Mal afeitada la barba blanca, rostro de profesor machadiano con estómago ametrallado por el ácido, un cristal de las gafas mal tapado con esparadrapo para concentrar el resto de visión en un único ojo, manchas sobre una camisa que había sido blanca y parecía amarilla, reborde de suciedad en tomo al cuello deshilado y un olor discreto a sudor de viejo, un olor discreto a animal que ha de morir pronto.

—Hay una comisión permanente de tres o cuatro inspectores de la Petnay asesorando al sucesor. Estarán aquí unas semanas más y luego quedará al frente Martín Gausachs, el segundo de a bordo de Jaumá.

—¿Le conoces?

—Una carrera meteórica. Iba cuatro cursos detrás del mío en la Facultad y al mismo tiempo estudiaba Derecho. Todos los premios fin de carrera que quieras. Luego estudios en el MIT, profesor en escuelas de administración de empresas, en la Facultad de Ciencias Económicas. Un auténtico técnico.

—¿Opus?

—Tal vez jugueteara con el Opus en el momento de promocionarse, pero por los signos externos no ha hecho voto ni de pobreza, ni de obediencia, ni de castidad.

—¿Jode hasta por los codos?

—Es un tipo raro, Pepe. En un momento se dijo que era afeminado porque tiene maneras de mayordomo británico. Creo que no le he visto sin chaleco ni en agosto. Cuando llegaron a sus oídos los rumores sobre su mariconería se dedicó a frecuentar a todas las tías que podía, y algunas de bandera. Cada noche lleva una distinta y luce una o dos habituales cuando tiene que alternar. —¿Dinero familiar?

—Nada. Es el hijo tercero del hijo quinto del hermano de los herederos de la dinastía Gausachs. Hilaturas de algodón. Se codeaban con los Güell, los Bertrán, los Valls y Taberner hasta la crisis del algodón. Ahora vuelven a levantar cabeza. Pero Martín Gausachs no tiene nada que ver. Su padre era un abogado que no tenía dónde caerse muerto. Abogado de riñas de vecindario y alguna que otra separación.

—¿Todo eso lo tenéis en los archivos de aquí?

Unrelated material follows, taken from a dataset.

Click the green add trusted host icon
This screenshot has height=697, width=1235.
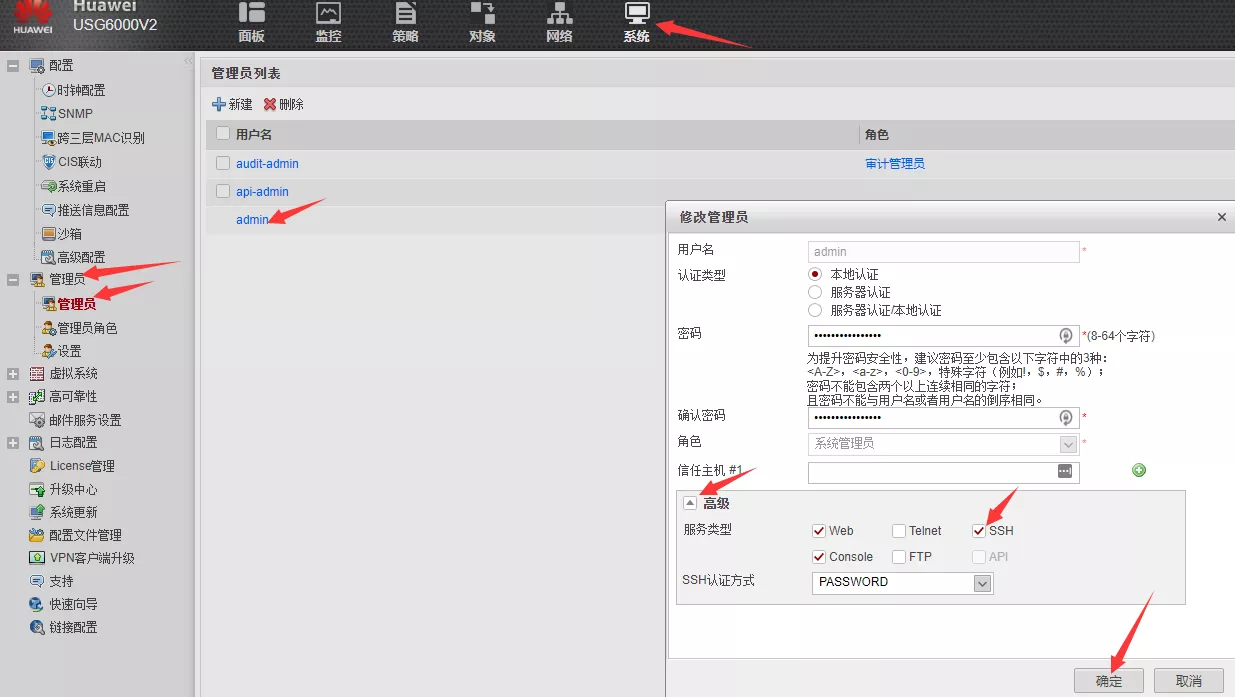click(x=1138, y=470)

—No. El caso Gausachs lo tengo presente de cuando hicimos el estudio de la economía de Catalunya. Salió el apellido, y como resulta que hay un Gausachs metido en la extrema izquierda, me entró la curiosidad de ver por dónde iba la familia. Tienen de todo: un maoísta, otro aún más maoísta, Martín que es el ejecutivo perfecto, otro hermano con Jordi Pujol, una chica en el partido comunista, los dos hermanos pequeños estudian uno en un colegio del Opus y otro en los jesuitas.

—Una familia con voluntad de supervivencia mande quien mande.

—Justo. Es una ley inexorable. Toda clase dominante tiende a perpetuar su poder reproduciendo otra clase dominante, sea por la vía de la herencia económica, sea por la vía de la adaptación política o del poder cultural.

Ni una brizna de ironía. Parra tenía pegado a la lengua el lenguaje de germanías, el suyo, como Bromuro o el Martillo de Oro.

—Salgo de este Banco con la impresión de que me llevo algo sin pagar nada a cambio.

—Envíale un cheque a Leopoldo Calvo Sotelo o a Trías Fargas; están metidos en el Consejo de Administración.

—¿De cuánto?

—Yo calculo que mi hora de trabajo me sale a cuatrocientas sesenta y seis pesetas. He gastado contigo dos. Son novecientas treinta y dos pesetas. Te hago un descuento y te lo dejo en ochocientas o les haces tú un regalo a los jefes y les mandas mil pesetas.

—Florentino. Este amigo mío también era poeta.

El bedel levantó los ojos y estudió al uno y al otro por si era objeto de alguna broma.

—Poeta social, de los suyos.

—La poesía no es ni social ni tangerina, o es poesía o no es nada.

Dijo el bedel sin ira, pero con la dignidad de Pedro Crespo ante el intento de ultraje de los tercios reales.